Recently she decamped to Harvard as an assistant professor at T.H. Chan School of Public Health. “Assistant” is not far up the academic ladder, but like many who wish not to be overburdened with administration nor become what we used to call in Australia “Qantas professors” because they flew from conference to conference wringing as much as they could from their research.
She is therefore still the epitome of the researcher working long hours with a partner who is the assistant dean in the same school. It is not an uncommon set up, with two people intensely committed to research developing deep personal relationships to compensate for the long hours in the laboratory which research imposes. Having a partner able to share the language in which your research is couched – to understand what drives you, in this case someone who is really changing “the shopfront of society”, and not just moving the manikins around to provide an appearance, rather than effecting true change.
A year ago or more, who of the general public had heard of mRNA technology. On December 8 last year, the first dose of a COVID-19 vaccine outside a clinical trial was given. We’ve moved a long way scientifically in combatting the Virus but it is clear that our social structures have not been so successful.

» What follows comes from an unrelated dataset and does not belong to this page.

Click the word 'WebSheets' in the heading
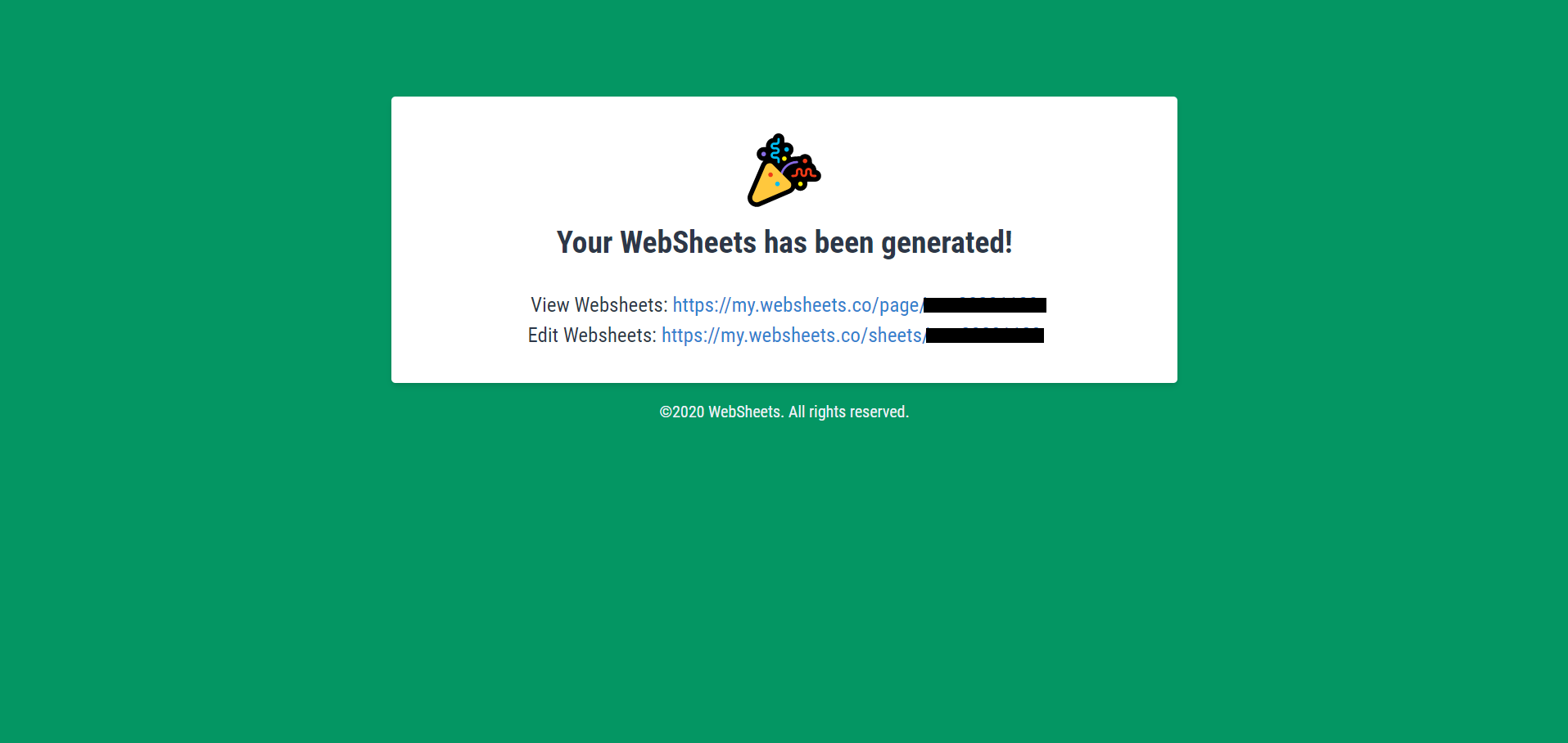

Dr Corbett had already tried to change that situation, and in so doing, she fell foul of former President Trump. However, it is clear that within Dr Corbett there is more than one messenger RNA.
Such a little disease…
Once, rubella was a scourge of pregnant women. It was a very mild disease. In fact, rubella wreaked havoc in the first trimester of pregnancy. It was very transmissible . It was also known as “German measles”, because of its fascination for German physicians in the 19th century, and measles because it caused a rash. Measles comes unremarkably from the Old English, meaning “many spots”.
An Australian ophthalmologist, Norman Gregg, first described the association between rubella and birth defects. As reported in the Australian Dictionary of Biography: His alert clinical observations and inquiring mind enabled him to make his outstanding discovery about rubella. On 15 October 1941 in Melbourne he delivered a paper on ‘Congenital Cataract following German Measles in the Mother’ to the Ophthalmological Society of Australia which was published in its Transactions.
My clash with the Virus came twice, in 1964 and 1966. I cannot remember having had rubella, but as happens when you least want it to happen (sound familiar), I was exposed each time to a patient with rubella.
It was a time when a rubella epidemic was sweeping Europe and the United States. During that short period in the USA there were 12.5 million cases of rubella. In the USA, 20,000 children were born with congenital rubella syndrome (CRS)). Of these 11,000 were deaf, 3,500 blind, and 1,800 intellectually disabled. There were 2,100 neonatal deaths and more than 11,000 abortions – some spontaneous miscarriages, and others “performed surgically” after women were informed of “the serious risks of rubella exposure during their pregnancy”.
It so happened that in each of the years, 1964 and 1966, I was exposed to rubella in the course of my medical practice – as a first year intern and then as a pathology registrar. I also did a number of locums during those years.
Prophylaxis against rubella was injection of gamma-globulin. In the case of rubella, one was not spared – 10 mls into each buttock and five into the right arm. Being injected with a needle of a gauge that you could probably run a train through, left me with a painful legacy. However, two boys born normal was a no-brainer in terms of receiving the gamma-globulin injection during my wife’s first trimester.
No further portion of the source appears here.